私は透析施設を1年半で去り、大学病院に転職をし、16年ほど勤めることになったのですが、透析施設と比較して感じたことは、なんてたくさんのクライエントが相談室の扉をたたくのか!ということです。ある意味、役に立てているようで幸せでした。
  この違いを生んでいるものはなにか。もちろん病院の機能、すなわち病気の時期、病気の種類、治療方法などいろいろな違いがあります。でも、私は、ソーシャルワーカーの仕事を患者に伝え、ニーズを拾い上げ、ソーシャルワーカー室に紹介してくれているのが、大学病院ではドクターや看護師、地域の関係機関であること、紹介を多職種・他機関に託す仕組み(=私は「依頼制」と呼んでいます)を大学病院では作り上げている、ということに気が付きました。1000床の病床、3000人/日の外来患者に当時3人のソーシャルワーカーしかいなかった大学病院にとてもフィットした仕組みでした。ある病棟で話題になっている患者、または、地域の関係機関から「この患者様のことで相談があるのですが・・・」と連絡をもらうと、すでにソーシャルワーカーに依頼が来ていることをソーシャルワーカー仲間では実感していました。つまり、依頼制の仕組みが有効に機能していたということだと思います。
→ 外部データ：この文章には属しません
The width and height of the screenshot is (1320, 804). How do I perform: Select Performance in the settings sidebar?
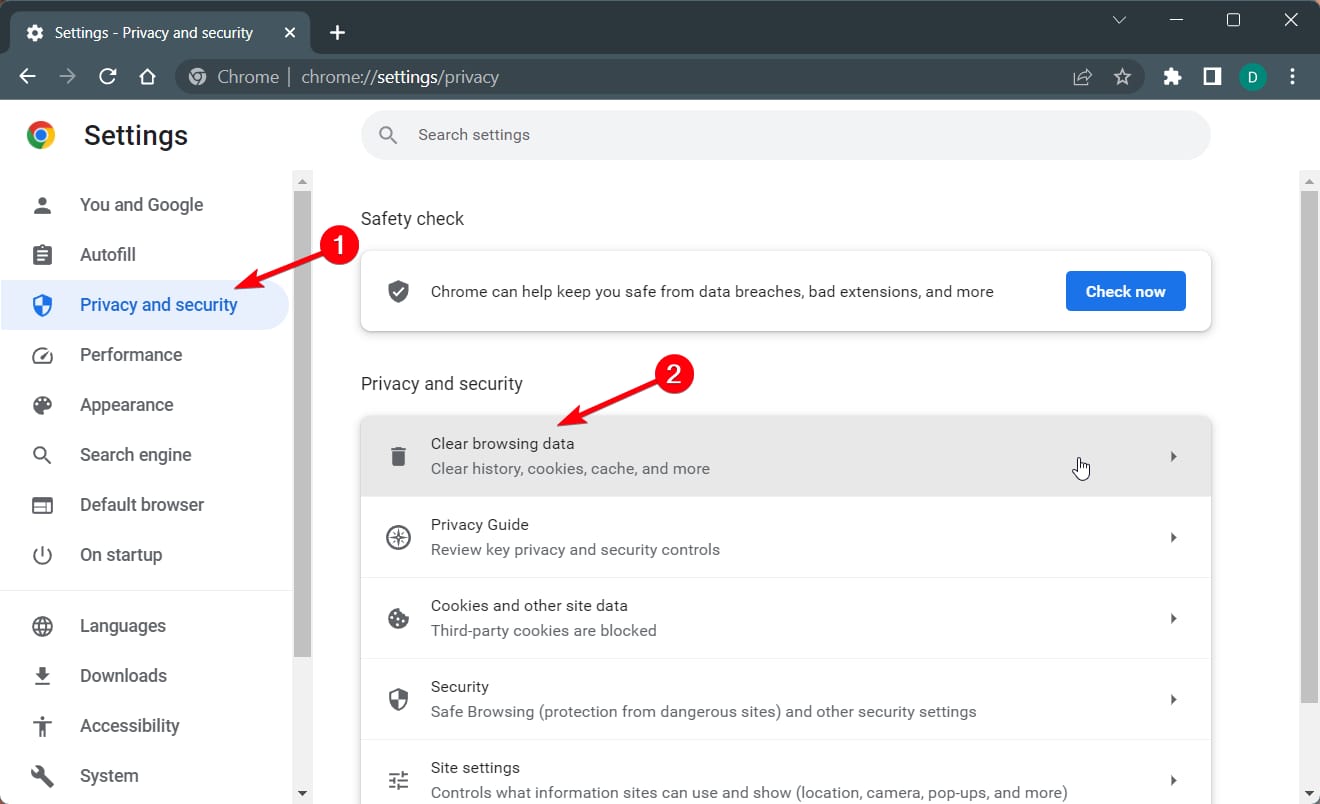click(x=131, y=355)
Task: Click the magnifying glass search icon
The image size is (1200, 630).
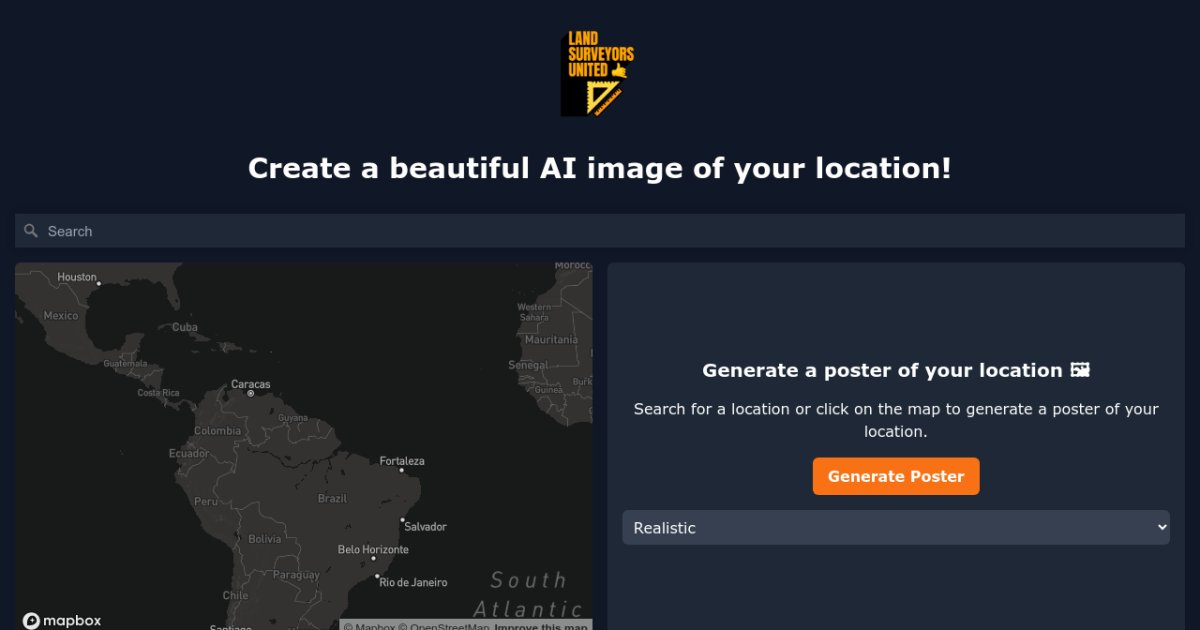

 私は2回目の転職をし、回復期リハビリテーション病棟に勤めました。「相談室」はなく、病棟にソーシャルワーカーを配属し、全患者担当制を導入するよう理事長から指令を受けた私は、全員担当をするために入院時に面接をするわけですが、その時にソーシャルワーカーの役割を理解していただくことが意外に難しいことを強く実感することになりました。大学病院ではほとんど苦労しなかった「ソーシャルワーカーとは何をする人か」の説明が非常に重要でした。ポジショニングができた、つまり、自分が思い描く援助関係が構築でき、ソーシャルワーカー自らがソーシャルワークニーズを発見し、クライエントと合意し、援助目標を立てる、ということがフィットしていると思えるまでは非常に苦しかったです。なぜならやはり役に立てていなかったから、です。
 その後、リハビリテーション外来の担当ソーシャルワーカーになってみると、500名近くいる外来患者全員を担当することは不可能なため、あらためて依頼制を創り上げる必要が出てきました。外来ソーシャルワーカーは面接室も持っていませんしいる場所も決まったところがありません。患者さんたちは介護タクシーでリハビリを受けに来て、リハビリを行い、介護タクシーが迎えに来て急いで帰っていきます。ただ待っていても相談が来るわけではない状況は、透析施設での経験に似ていました。どの患者さま・ご家族がソーシャルワーカーを必要としているのか?患者さまと一番よく接している多職種からソーシャルワーカーへどのようにすれば依頼をもらえるか?患者さま・ご家族が直接相談に来れる体制を創るにはどうしたらいいか?私は、新患さん、就労希望の方、全失語の方、リハビリの目標を納得できない方、など、自分なりにターゲットを決め、挨拶をしにいくところから始めました。その成果が出て、依頼が少なかった当時に比べ、現在の外来担当ソーシャルワーカーは満員御礼の忙しさです。
 いまから透析施設にもう一度勤めるとしたら、私は、やはり自分自身でソーシャルワーカーに対するニーズを発掘する方法(「全員インテーク制」)を採用し、透析患者様と家族のニーズは何か?を学び直し、このニーズに対応しよう、と決めたら、そのニーズを持つ人の情報がソーシャルワーカーのところに届く「依頼制」の仕組みを考えていく方法をとることと思います。そして、相談が当面少ないことにあまり焦りを感じないように自分に言い聞かせると思います。「種まき」の時期が重要だと思うからです。
「種まき」については、また後日、語りたいと思います。
長文になりましたが、今回お伝えしたかったことは、医療機関ソーシャルワーカーにとって、どのようにクライエントと出会う仕組みをつくることはとても重要な業務であり、その組み立て方は普遍的なソーシャルワーク技術だと思っている、ということです。「人」と「環境」とその「交互作用」を見て、対処方法を考えること、でしょうか。